The Right accuse us of being a sinister left wing clique, who've duped powerless Conservatives. I do wish they'd make up their mind.
So yes, it has been hard. And adversity tests the character of a party just as it tests any person. We've shown - you've shown - immense strength. After being hit hard, we picked ourselves up and we came out fighting. Fighting to keep the NHS safe. Fighting to protect human rights. Fighting to create jobs. Fighting for every family. Not doing the easy thing, but doing the right thing. Not easy, but right.
And as for all those seats we lost in May, let me tell you this: I won't rest, we won't rest, until we've won every single one of those seats back.
These may not be easy times for us as a party. But much more importantly: These are not easy times for the country. Economic insecurity. Conflict and terrorism. Disorder flaring up on our streets. Times like these can breed protectionism and populism. So times like these are when liberals are needed most. Our party has fought for liberal values for a century and half: justice, optimism, freedom. We're not about to give up now.
This conference centre is on the site of the old Bingley Hall where William Gladstone stood a hundred and thirty years ago to found the National Liberal Federation. Gladstone observed that day that Birmingham had shown it was no place for 'weak-kneed Liberalism'. No change there then.
So we are strong. United. True to our values. Back in Government and on your side.In Government you're faced with hard choices every day. The question is how you make them. Some ask 'how can we get a market to work here?' Others 'how can this win us more votes?' A few 'what will the press think?' For liberals, the litmus test is always the national interest. Not doing the easy thing. Doing the right thing.
And that takes a certain kind of character. One which we've seen on display over the last few months. And indeed the last few days here in Birmingham. Brave. Principled. Awkward. Resolute. Optimistic. Unstoppable. No I'm not just talking about Paddy Ashdown. I am talking about everyone in this hall.
But I think people still need to know more about the character of our party. Not just how we govern, but why. We proved something about ourselves last year, when we faced a historic choice: Whether or not to enter Government in coalition with the Conservatives.

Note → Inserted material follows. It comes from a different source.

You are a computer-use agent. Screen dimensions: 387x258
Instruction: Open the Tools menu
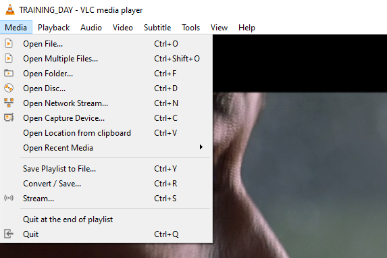point(190,28)
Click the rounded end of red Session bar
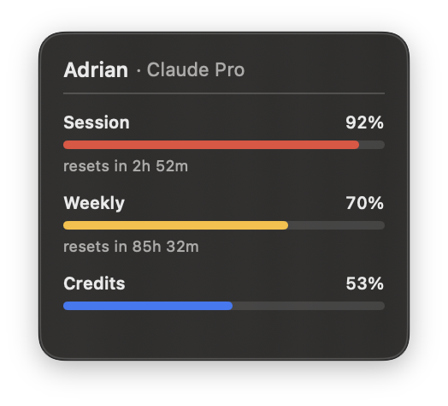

The easy thing would have been to sit on the opposition benches throwing rocks at the Government as it tried to get control of the public finances. It might even, in the short run, have been more popular, but it would not have been right. At that moment, Britain needed a strong government.
Alistair Darling's recent book is called "Back from the Brink" - in reality Labour left us on the brink. Teetering on the edge of an economic precipice. So we put aside party differences for the sake of the national interest. People before politics. Nation before party. And while other countries have been riven by political bickering, we have shown that a coalition forged in a time of emergency could be a different kind of government, governing differently.
Because let me tell you this: You don't play politics at a time of national crisis. You don't play politics with the economy. And you never, ever play politics with people's jobs.
Our first big decision was to clear the structural deficit this parliament. To wipe the slate clean by 2015. This has meant painful cuts. Agonisingly difficult decisions. Not easy, but right. Because handing control of the economy to the bond traders: that's not progressive.
Burying your head in the sand: that's not liberal. Saddling our children with the nation's debt: that's not fair.
Labour says: the Government is going too far, too fast. I say, Labour would have offered too little, too late. Imagine if Ed Miliband and Ed Balls had still been in power. Gordon Brown's backroom boys when Labour was failing to balance the books, failing to regulate the financial markets, and failing to take on the banks. The two Eds, behind the scenes, lurking in the shadows, always plotting, always scheming, never taking responsibility. At this time of crisis what Britain needs is real leadership. This is no time for the back room boys
Labour's economy was based on bad debt and false hope. Labour got us into this mess. But they are clueless about how to get us out. Another term of Labour would have been a disaster for our economy. So don't for a moment let Labour get away with it. Don't forget the chaos and fear of 2008. And never, ever trust Labour with our economy again.
Government has brought difficult decisions. Of course the most heart wrenching for me, for all of us, was on university funding. Like all of you, I saw the anger. I understand it. I felt it. I have learned from it. And I know how much damage this has done to us as a party. By far the most painful part of our transition. From the easy promises of opposition to the invidious choices of Government.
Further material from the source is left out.